Такая точка зрения начала пробивать себе дорогу в эпоху схоластики, одновременно с закатом крестоносной идеологии. Тот же Фома Аквинский в «Сумме теологии», что есть благо и в иудаизме: его присутствие свидетельствует об истинности христианства. Поясню: речь идет не о соседней географически великой религии, как ислам, а о религии, которая для Фомы, выходца из Южной Италии, живущего в Кельне и Париже, присутствует на соседней улице. Речь также о религии, с которой у христианства совершенно особые отношения и особые, если можно так выразиться, счеты.

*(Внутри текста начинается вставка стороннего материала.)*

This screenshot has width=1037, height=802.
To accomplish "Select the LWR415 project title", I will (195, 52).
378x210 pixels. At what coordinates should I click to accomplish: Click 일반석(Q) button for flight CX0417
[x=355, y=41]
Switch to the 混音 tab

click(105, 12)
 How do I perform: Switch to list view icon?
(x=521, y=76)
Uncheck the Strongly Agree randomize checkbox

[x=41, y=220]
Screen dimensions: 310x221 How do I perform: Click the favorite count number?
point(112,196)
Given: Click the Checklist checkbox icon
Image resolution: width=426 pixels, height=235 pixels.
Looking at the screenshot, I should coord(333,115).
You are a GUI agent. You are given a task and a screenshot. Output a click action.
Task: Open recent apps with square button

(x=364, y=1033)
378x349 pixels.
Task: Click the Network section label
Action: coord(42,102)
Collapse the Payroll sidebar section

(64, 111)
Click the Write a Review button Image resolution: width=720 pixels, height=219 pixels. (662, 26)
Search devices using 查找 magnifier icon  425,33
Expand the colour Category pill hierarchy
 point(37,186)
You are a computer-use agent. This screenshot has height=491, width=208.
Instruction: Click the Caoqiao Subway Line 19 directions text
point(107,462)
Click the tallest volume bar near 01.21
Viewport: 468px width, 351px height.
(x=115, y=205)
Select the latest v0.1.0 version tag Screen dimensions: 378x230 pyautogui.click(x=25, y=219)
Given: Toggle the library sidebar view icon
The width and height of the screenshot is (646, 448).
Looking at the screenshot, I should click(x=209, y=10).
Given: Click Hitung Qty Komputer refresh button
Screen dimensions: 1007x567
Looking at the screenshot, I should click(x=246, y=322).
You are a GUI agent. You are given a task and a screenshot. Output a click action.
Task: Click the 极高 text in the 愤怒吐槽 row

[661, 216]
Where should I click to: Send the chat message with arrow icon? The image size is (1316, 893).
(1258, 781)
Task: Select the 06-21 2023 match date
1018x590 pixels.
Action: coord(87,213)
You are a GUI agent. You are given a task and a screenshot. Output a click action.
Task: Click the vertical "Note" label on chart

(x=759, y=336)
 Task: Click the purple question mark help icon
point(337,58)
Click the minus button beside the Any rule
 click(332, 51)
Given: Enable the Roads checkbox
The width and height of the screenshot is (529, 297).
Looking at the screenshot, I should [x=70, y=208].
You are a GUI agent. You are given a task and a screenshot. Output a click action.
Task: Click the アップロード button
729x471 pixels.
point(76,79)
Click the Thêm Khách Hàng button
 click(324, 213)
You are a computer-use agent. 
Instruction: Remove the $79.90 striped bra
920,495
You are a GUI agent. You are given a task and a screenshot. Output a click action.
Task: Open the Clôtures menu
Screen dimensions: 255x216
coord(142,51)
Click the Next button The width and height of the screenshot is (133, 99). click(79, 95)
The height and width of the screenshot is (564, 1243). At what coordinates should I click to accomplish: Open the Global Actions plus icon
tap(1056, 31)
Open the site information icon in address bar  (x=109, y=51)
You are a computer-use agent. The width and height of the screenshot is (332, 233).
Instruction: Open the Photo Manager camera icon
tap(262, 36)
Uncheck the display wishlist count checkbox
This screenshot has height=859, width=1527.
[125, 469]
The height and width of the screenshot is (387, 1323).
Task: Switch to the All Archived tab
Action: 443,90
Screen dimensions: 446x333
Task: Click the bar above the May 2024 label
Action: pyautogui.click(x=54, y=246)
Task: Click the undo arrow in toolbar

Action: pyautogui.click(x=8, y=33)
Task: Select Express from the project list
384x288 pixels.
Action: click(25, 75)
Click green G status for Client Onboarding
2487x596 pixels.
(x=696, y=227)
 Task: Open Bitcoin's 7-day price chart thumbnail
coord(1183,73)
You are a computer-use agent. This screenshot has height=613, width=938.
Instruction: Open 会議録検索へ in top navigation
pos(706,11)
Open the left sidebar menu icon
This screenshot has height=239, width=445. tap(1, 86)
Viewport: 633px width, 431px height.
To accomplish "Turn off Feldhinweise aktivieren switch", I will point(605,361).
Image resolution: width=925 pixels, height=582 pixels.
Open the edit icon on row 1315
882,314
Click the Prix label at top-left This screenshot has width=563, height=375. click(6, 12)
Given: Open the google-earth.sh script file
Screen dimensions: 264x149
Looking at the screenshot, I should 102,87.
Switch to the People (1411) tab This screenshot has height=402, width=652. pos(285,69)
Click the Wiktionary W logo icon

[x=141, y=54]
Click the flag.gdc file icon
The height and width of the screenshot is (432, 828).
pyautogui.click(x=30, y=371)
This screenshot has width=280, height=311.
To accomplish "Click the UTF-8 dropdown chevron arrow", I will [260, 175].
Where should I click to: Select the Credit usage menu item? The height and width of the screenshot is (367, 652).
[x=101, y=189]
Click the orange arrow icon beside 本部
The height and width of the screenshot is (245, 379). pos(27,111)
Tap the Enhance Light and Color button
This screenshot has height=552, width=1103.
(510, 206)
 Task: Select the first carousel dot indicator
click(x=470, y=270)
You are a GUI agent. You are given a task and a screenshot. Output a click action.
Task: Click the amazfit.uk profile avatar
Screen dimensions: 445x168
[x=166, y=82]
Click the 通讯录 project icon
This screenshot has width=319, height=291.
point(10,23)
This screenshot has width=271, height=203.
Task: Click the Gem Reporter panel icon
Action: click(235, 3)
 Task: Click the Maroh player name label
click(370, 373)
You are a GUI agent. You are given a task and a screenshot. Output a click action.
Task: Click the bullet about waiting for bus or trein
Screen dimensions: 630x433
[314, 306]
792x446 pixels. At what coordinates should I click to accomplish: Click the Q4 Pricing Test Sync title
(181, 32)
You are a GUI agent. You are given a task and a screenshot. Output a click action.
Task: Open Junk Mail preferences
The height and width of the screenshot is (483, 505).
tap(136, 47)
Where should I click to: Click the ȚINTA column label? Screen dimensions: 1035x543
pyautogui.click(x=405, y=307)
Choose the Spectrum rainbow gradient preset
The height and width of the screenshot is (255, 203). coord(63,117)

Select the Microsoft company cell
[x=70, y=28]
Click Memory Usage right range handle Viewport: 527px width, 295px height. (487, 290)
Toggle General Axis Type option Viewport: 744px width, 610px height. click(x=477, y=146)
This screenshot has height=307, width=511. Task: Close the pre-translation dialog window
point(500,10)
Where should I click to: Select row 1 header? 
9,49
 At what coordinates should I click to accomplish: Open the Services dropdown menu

И вот представим себе, что Абеляр, рассуждая о грехе в сочинении «Познай самого себя», утверждает, что палачи Христа не согрешили, если считали, что своими действиями служат Богу. Мы не можем назвать благими ни их действия, ни их намерения, но «они согрешили бы сильнее, если бы пошли против совести». Это провокационный пример, но ему важно было доказать, что не всякая ошибка – грех, но лишь ошибка осознанная. Уже в его время, в XII веке, находились христианские мыслители, экзегеты Священного Писания, сознававшие, как много для живущих рядом иудеев значат те же ветхозаветные тексты, как хорошо (пусть и по определению неправильно) они их понимают, хотя бы потому, что им в языке открыта «еврейская истина», hebraica veritas. Еврейский язык учили очень редко, но он считался священным наряду с греческим и латынью, потому что на них Пилат велел написать надпись на кресте «Иисус Назареянин, Царь Иудейский». Верили, что иудеи обратятся и признают Христа. Классическая схоластика времен Аквината, то есть уже в середине XIII столетия, многому научилась у величайшего еврейского философа – Маймонида. Его написанный на арабском в конце XII века трактат «Путеводитель растерянных» был переведен сначала на еврейский, с него – на латынь и быстро распространился как среди евреев, так и среди христиан, вызывая споры, а изредка даже совместные диспуты. Но мы должны себе представить, что подобные моменты диалога сочетались и с эксцессами нетерпимости и преследованиями на всех уровнях.